Mt. PLEASANT, South Carolina Listening to Richard Perle on the radio recently was a little hard for a European like me. Perle, a former chairman of the Defense Policy Board, stated that European nations “do not have the most courageous of instincts,” with the implication that America has to intervene in international affairs because Europeans are afraid to. Perle’s comments take place against a chorus of similar sentiments to be heard on America’s airwaves in recent months.

An average listener would be forgiven for believing that Europeans are a cowardly bunch of ungrateful wimps, whose anti-American bombast is a merely a cover for their complicity with evil regimes.

It may be true. But as a European myself – I’m from Britain – it doesn’t feel true. And I wonder if our cultural disconnect comes from two very different experiences of war.
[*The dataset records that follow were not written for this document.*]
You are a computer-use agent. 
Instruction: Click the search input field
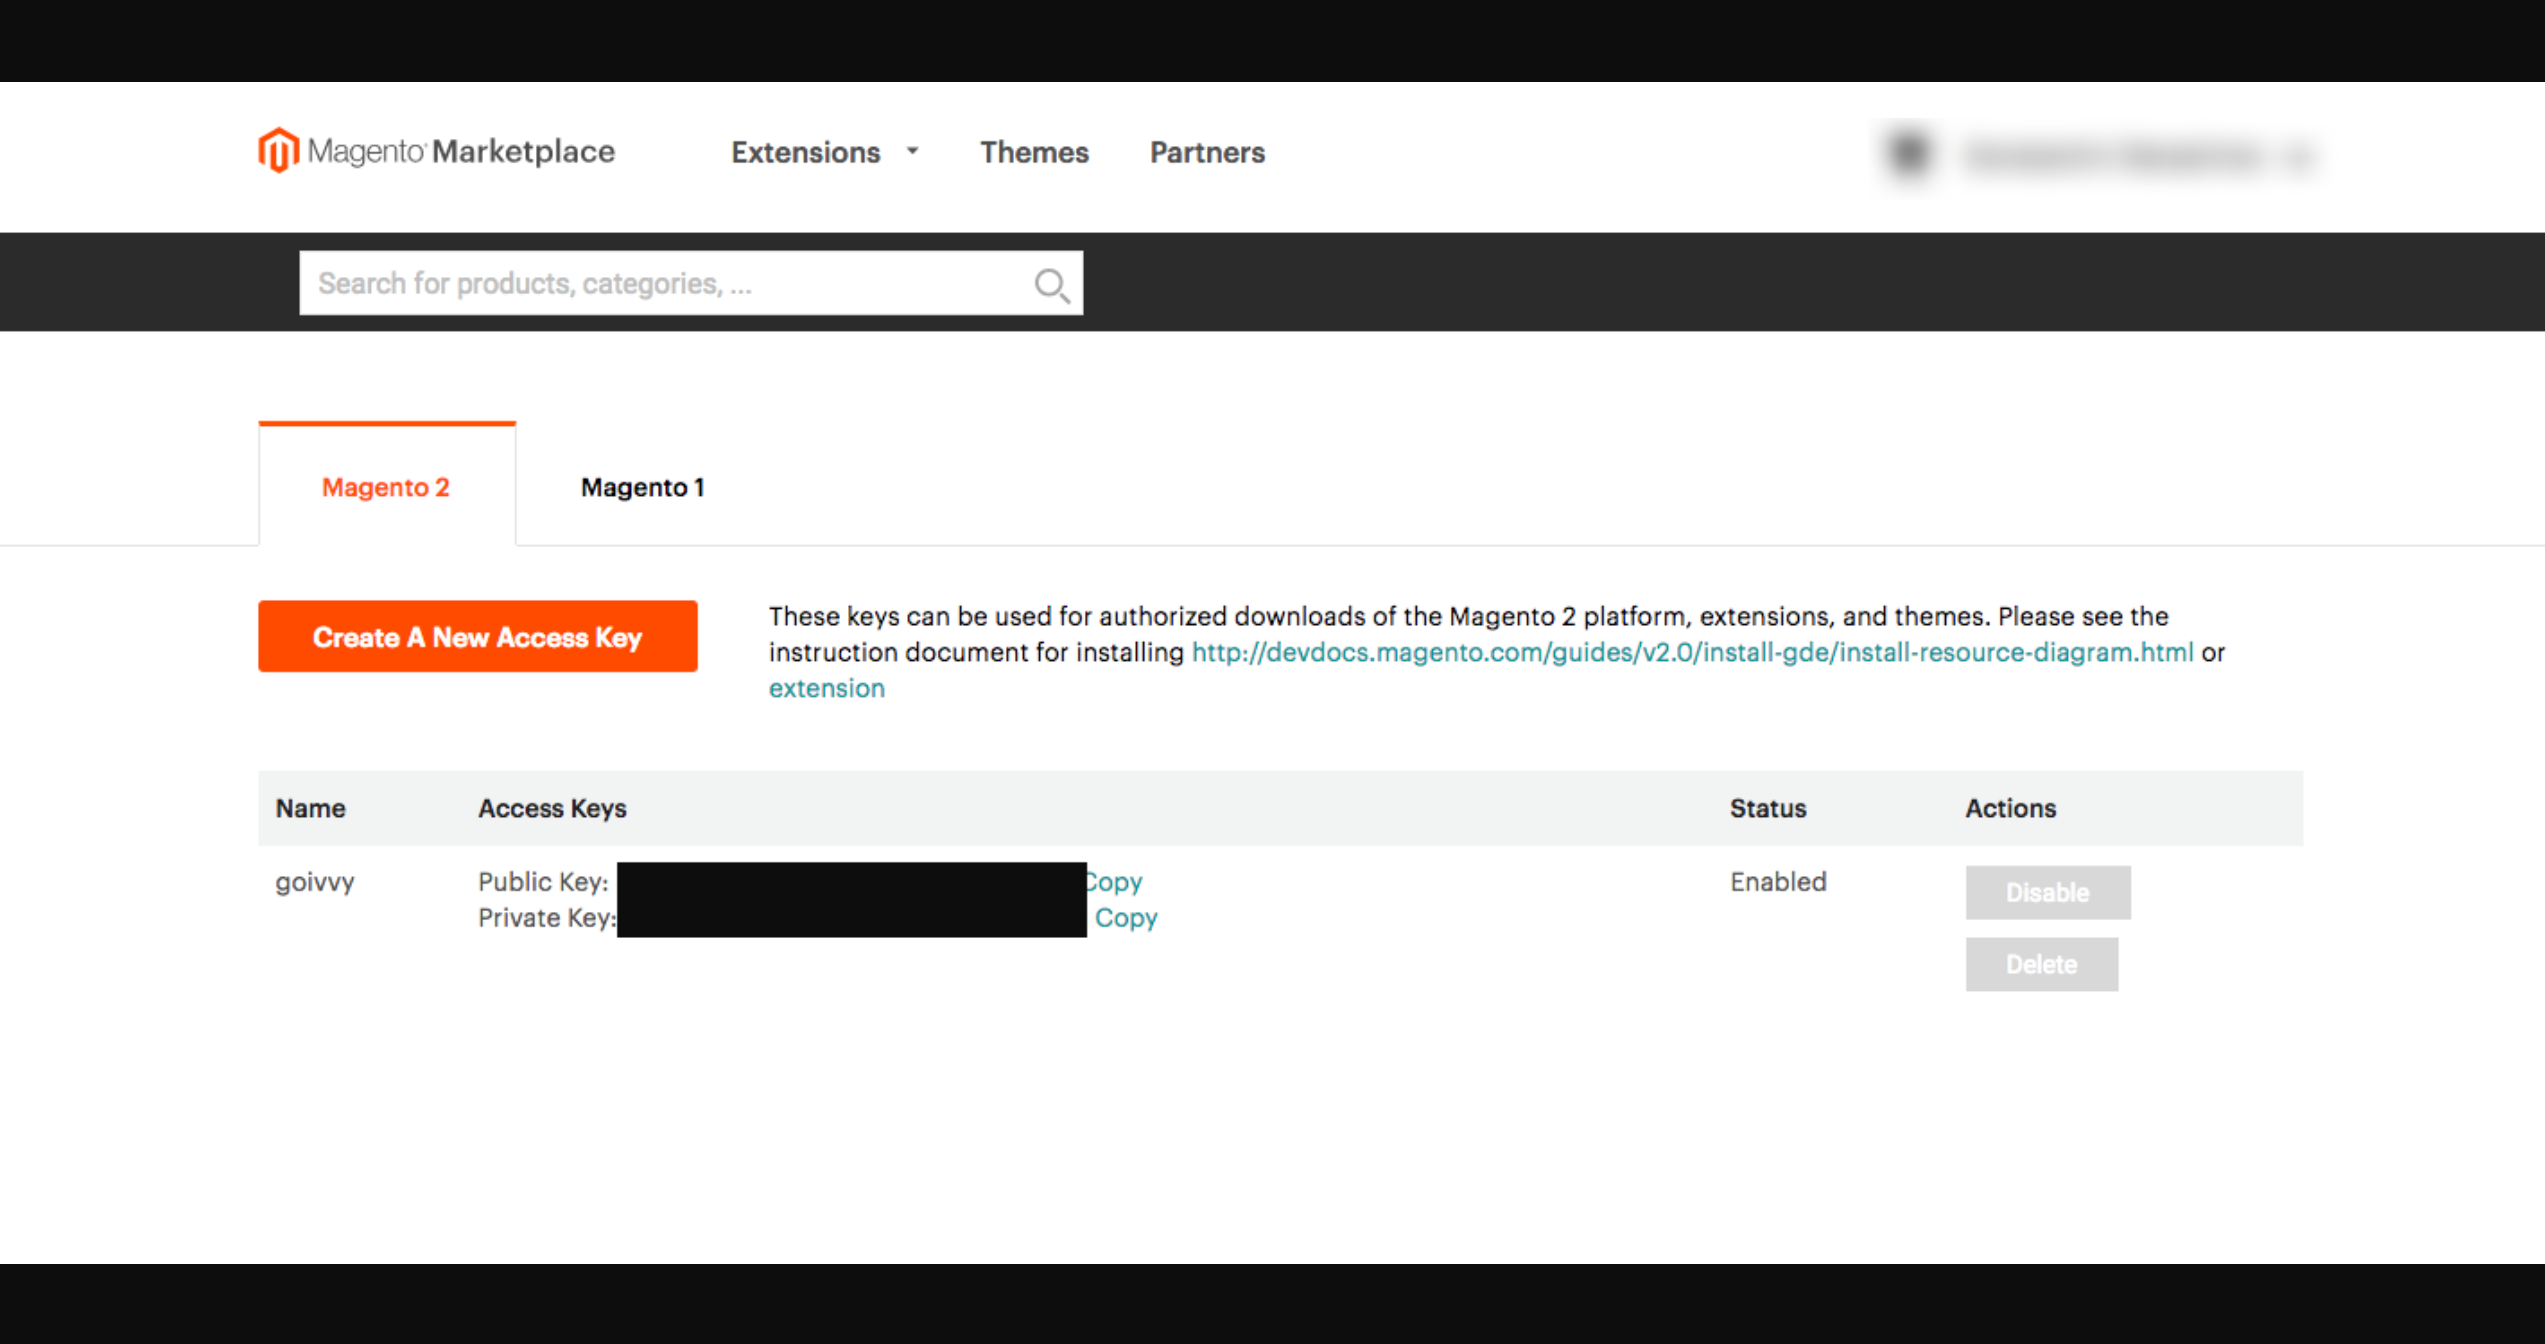690,281
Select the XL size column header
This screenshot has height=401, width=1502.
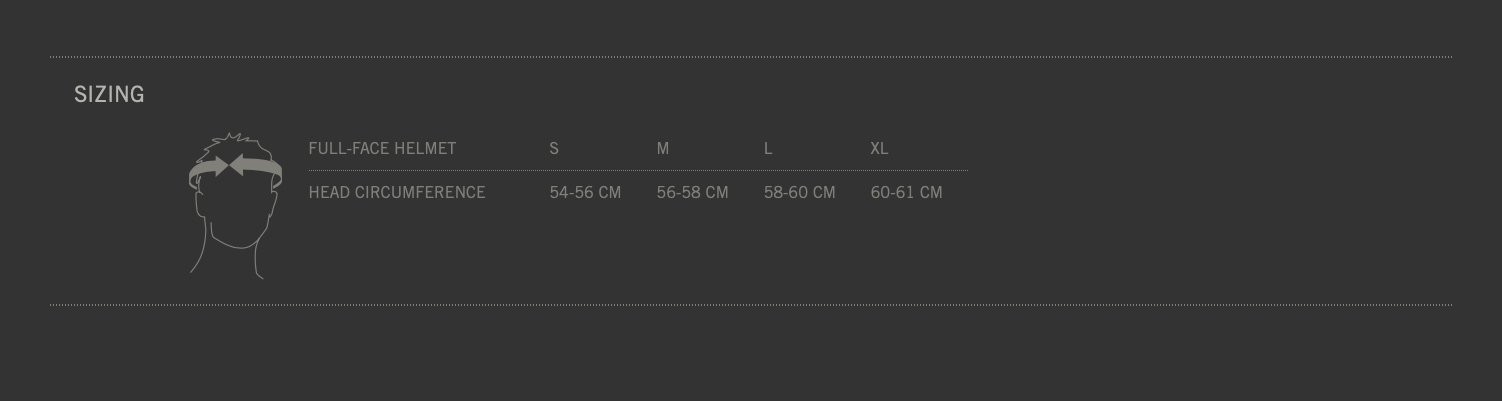(x=879, y=148)
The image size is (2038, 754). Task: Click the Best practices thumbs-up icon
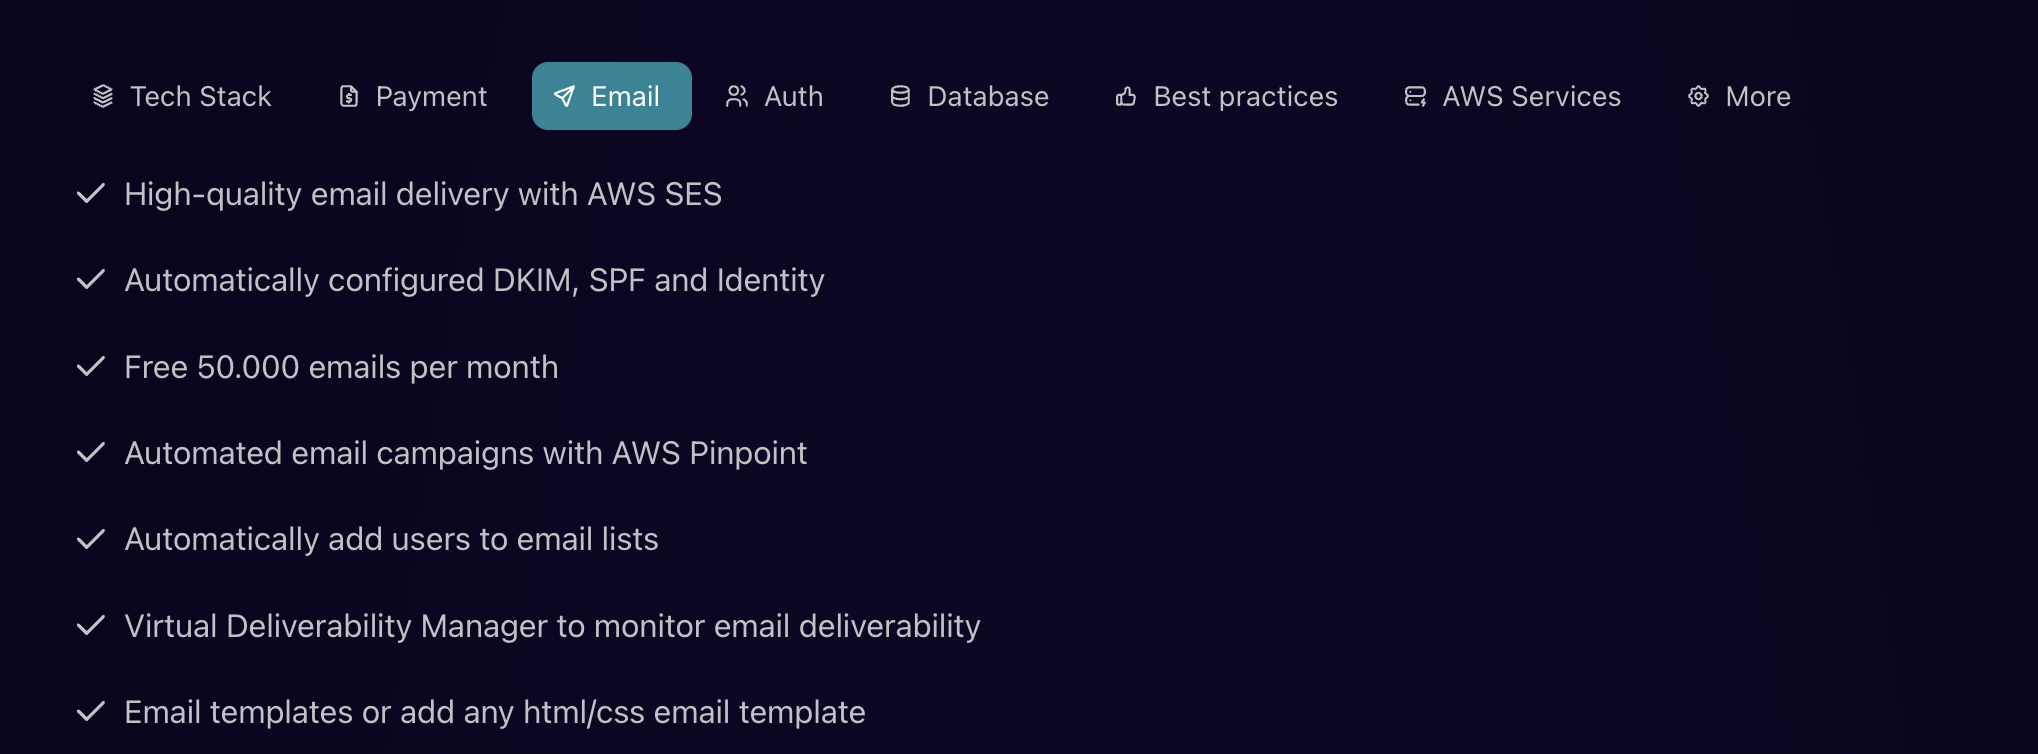point(1126,96)
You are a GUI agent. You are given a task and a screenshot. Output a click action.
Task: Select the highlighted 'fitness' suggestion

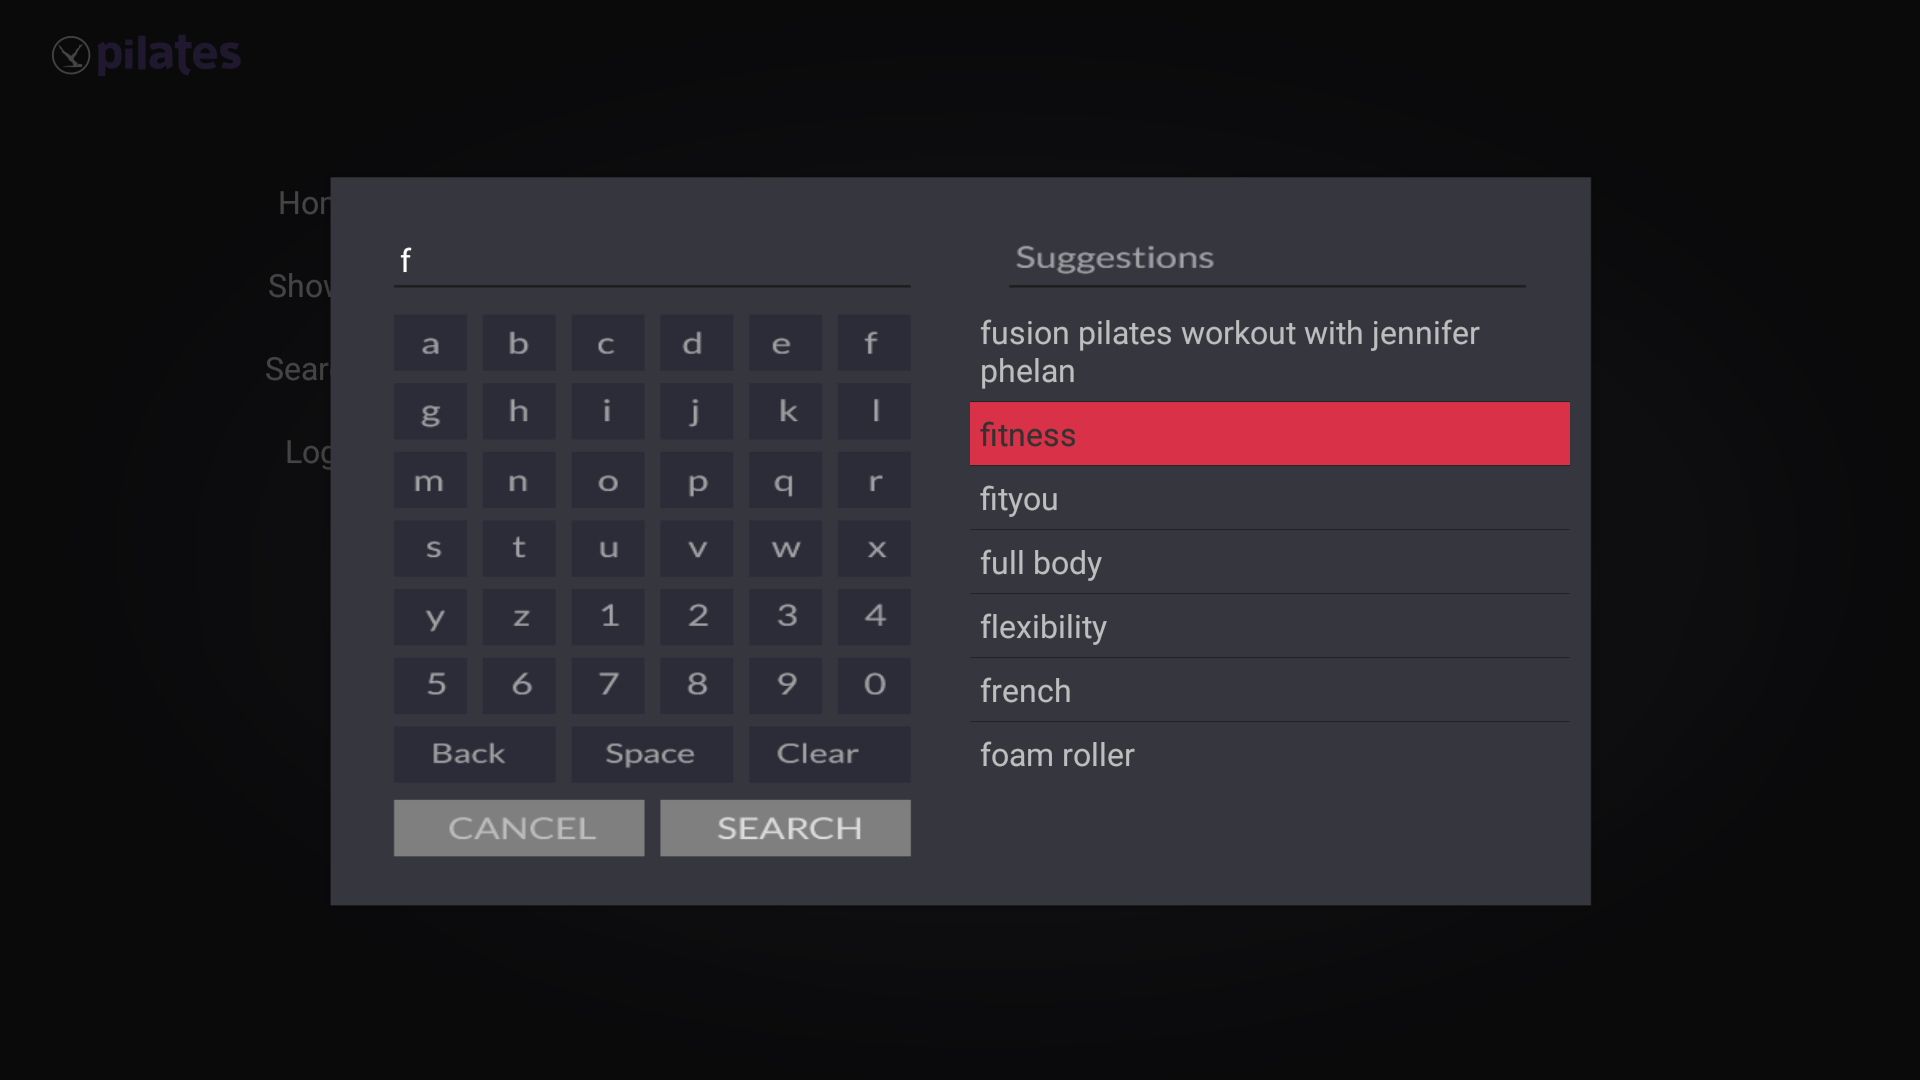click(1269, 434)
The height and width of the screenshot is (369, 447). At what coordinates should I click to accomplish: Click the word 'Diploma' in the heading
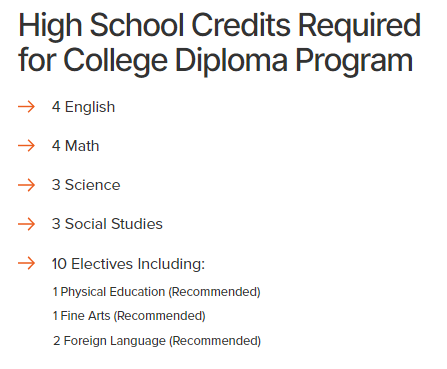click(x=231, y=61)
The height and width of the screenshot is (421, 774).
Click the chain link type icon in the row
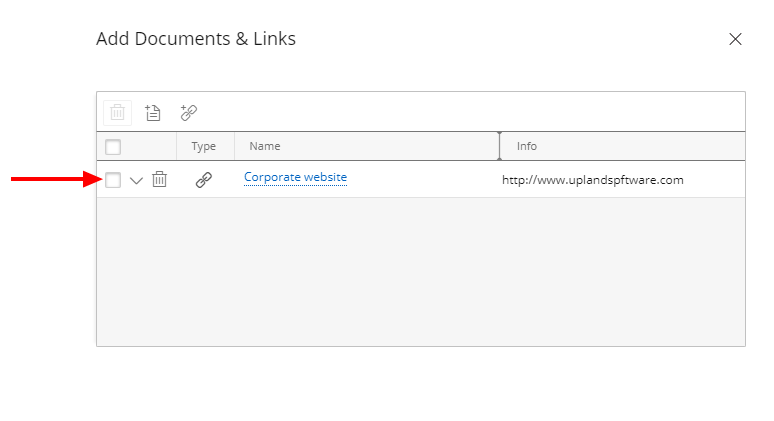204,180
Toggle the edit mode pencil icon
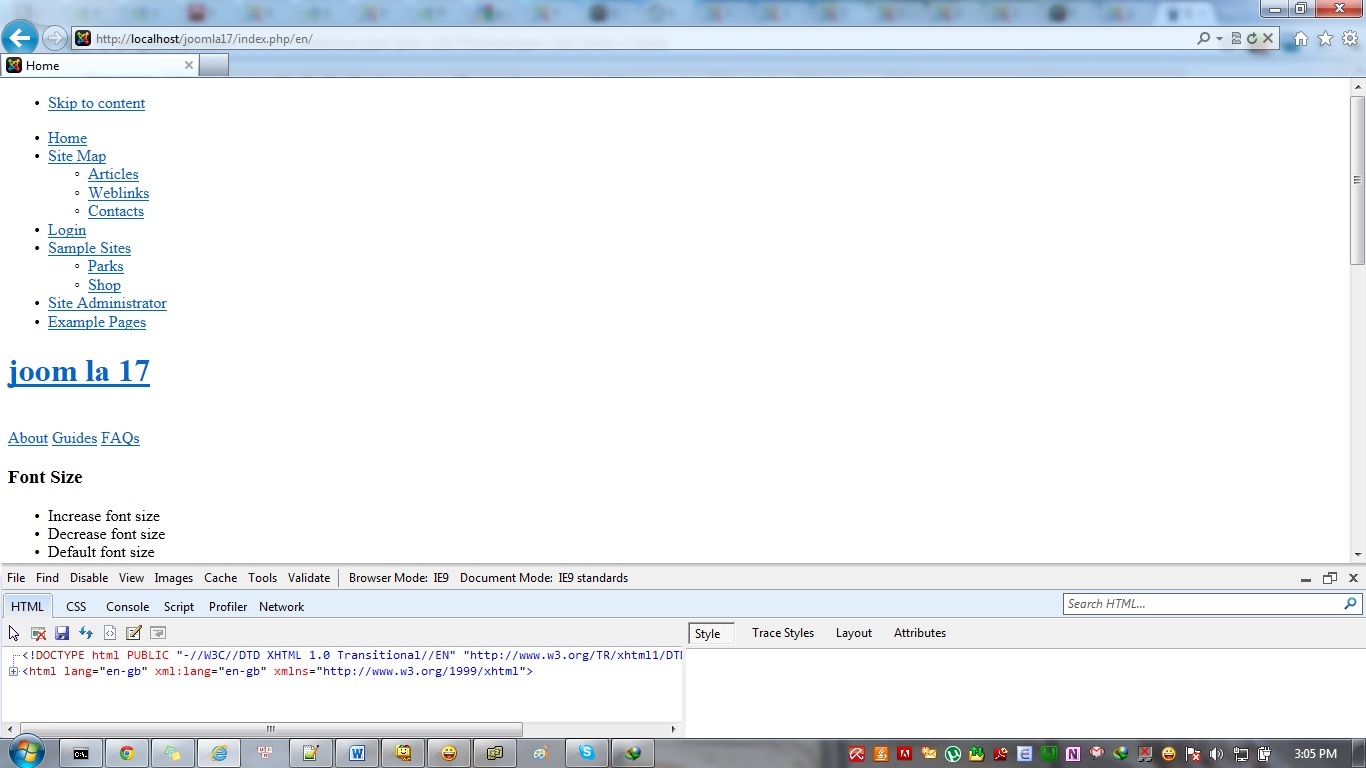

Let’s be clear: Europeans don’t run away from war. Even the most fleeting look at our history will tell you that we love war, we want war, we will find almost any excuse for a war. In 1914 young men from all across Europe jauntily marched off to start yet another one, with flags waving and patriotic songs playing. Young men from my country marched in the knowledge that they represented the greatest nation on Earth, an economic powerhouse, a country blessed by God. Any of this sounding familiar?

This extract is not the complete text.